FastCuRL: Curriculum Reinforcement Learning with Stage-wise Context Scaling for Efficient Training R1-like Reasoning Models
This work addresses training efficiency for developers of large language models, offering an incremental improvement through curriculum reinforcement learning with context scaling.
The paper tackles the challenge of training efficiency in large-scale reinforcement learning for reasoning models by controlling context length and curating training data, resulting in FastCuRL, which outperforms state-of-the-art models on benchmarks and achieves 49.6% accuracy on AIME 2024 with reduced training resources.
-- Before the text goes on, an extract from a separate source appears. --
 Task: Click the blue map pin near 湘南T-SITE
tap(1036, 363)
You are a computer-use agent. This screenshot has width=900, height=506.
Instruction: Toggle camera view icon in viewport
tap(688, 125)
Improving training efficiency continues to be one of the primary challenges in large-scale Reinforcement Learning (RL). In this paper, we investigate how context length and the complexity of training data influence the RL scaling training process of R1-distilled reasoning models, e.g., DeepSeek-R1-Distill-Qwen-1.5B. Our experimental results reveal that: (1) simply controlling the context length and curating the training data based on the input prompt length can effectively improve the training efficiency of RL scaling, achieving better performance with more concise CoT; (2) properly scaling the context length helps mitigate entropy collapse; and (3) carefully choosing the context length facilitates achieving efficient LLM training and reasoning. Inspired by these insights, we propose FastCuRL, a curriculum RL framework with stage-wise context scaling to achieve efficient LLM training and reasoning. Extensive experimental results demonstrate that FastCuRL-1.5B-V3 significantly outperforms state-of-the-art reasoning models on five competition-level benchmarks and achieves 49.6% accuracy on AIME 2024. Furthermore, FastCuRL-1.5B-Preview surpasses DeepScaleR-1.5B-Preview on five benchmarks while only using a single node with 8 GPUs and a total of 50% of training steps.